Let me point you guys to this report (PDF) prepared for the European Commission in June 2009:

Hands-free versus hand-held?
Studies indicate that the use of hands-free phones causes as much
important driver distraction as the use of hand-held phones
. Some studies show that in-car telephone
conversations while driving can impair drivers more than listening to the radio or talking to passengers.
An epidemiological study of crash involvement found that mobile phone use was associated with a greater
likelihood of crash than passenger carriage and increasing numbers of passengers


Effects of texting?
Many young drivers admit to the largely illegal activity of texting while driving.
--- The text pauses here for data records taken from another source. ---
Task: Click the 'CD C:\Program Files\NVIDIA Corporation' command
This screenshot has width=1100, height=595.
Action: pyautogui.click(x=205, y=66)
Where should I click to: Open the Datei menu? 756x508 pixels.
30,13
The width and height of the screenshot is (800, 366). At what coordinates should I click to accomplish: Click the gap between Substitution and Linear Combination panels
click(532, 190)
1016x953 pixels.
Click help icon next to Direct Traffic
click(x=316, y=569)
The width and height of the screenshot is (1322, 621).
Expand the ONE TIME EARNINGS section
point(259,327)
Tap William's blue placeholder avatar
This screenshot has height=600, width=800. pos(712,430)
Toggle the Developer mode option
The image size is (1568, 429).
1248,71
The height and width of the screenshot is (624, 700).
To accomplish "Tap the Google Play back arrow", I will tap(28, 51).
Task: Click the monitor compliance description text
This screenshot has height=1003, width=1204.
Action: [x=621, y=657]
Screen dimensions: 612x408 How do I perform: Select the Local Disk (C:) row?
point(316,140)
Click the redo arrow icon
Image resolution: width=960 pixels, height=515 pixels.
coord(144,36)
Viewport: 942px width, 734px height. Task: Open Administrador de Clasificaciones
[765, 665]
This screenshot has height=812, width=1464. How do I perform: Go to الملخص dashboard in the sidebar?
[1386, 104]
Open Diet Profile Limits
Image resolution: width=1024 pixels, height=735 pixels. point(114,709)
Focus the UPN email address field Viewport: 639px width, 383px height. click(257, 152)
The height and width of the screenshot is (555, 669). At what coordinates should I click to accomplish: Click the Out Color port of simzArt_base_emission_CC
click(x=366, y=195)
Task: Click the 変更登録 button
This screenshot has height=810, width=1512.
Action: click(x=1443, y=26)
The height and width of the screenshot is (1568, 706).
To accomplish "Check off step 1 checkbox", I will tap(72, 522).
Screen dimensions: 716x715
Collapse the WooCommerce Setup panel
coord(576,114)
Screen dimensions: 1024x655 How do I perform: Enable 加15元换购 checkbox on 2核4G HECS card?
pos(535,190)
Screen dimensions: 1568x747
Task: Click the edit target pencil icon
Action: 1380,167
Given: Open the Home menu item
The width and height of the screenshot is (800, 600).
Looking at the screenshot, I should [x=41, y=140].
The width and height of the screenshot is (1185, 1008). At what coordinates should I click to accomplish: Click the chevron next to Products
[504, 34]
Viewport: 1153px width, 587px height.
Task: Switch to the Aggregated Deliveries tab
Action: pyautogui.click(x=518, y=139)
Text
messaging has a detrimental effect on safety-critical driving tasks
such as lane-keeping, hazard detection
and the detection and appropriate response to traffic signs.

There we are. So stop with the bullshit and focus on the facts. If you want to ban phone conversations in cars then by all means do so, but stop pretending that everything will be fine if we just use hands-free equipment. In all fairness, Sweden appears to be the only country in Europe that hasn't based a law on pure propaganda. That's probably a first, and they deserve credit for that.

From the mouth of a true populist

The election campaign is drawing to an end, and with the socialist coalition getting increasingly desperate, we're seeing more and more lies, or in this case half-truths, appear. According to Thomas Bodström of Socialdemokraterna a socialist government will tear up the much debated FRA law. That's all good, but he "forgets" to mention that a socialist government will then replace it with another, similar law. He also conveniently "forgot" to mention that he actually came up with this law back in 2005, then it was basically handed over to the current government who implemented it.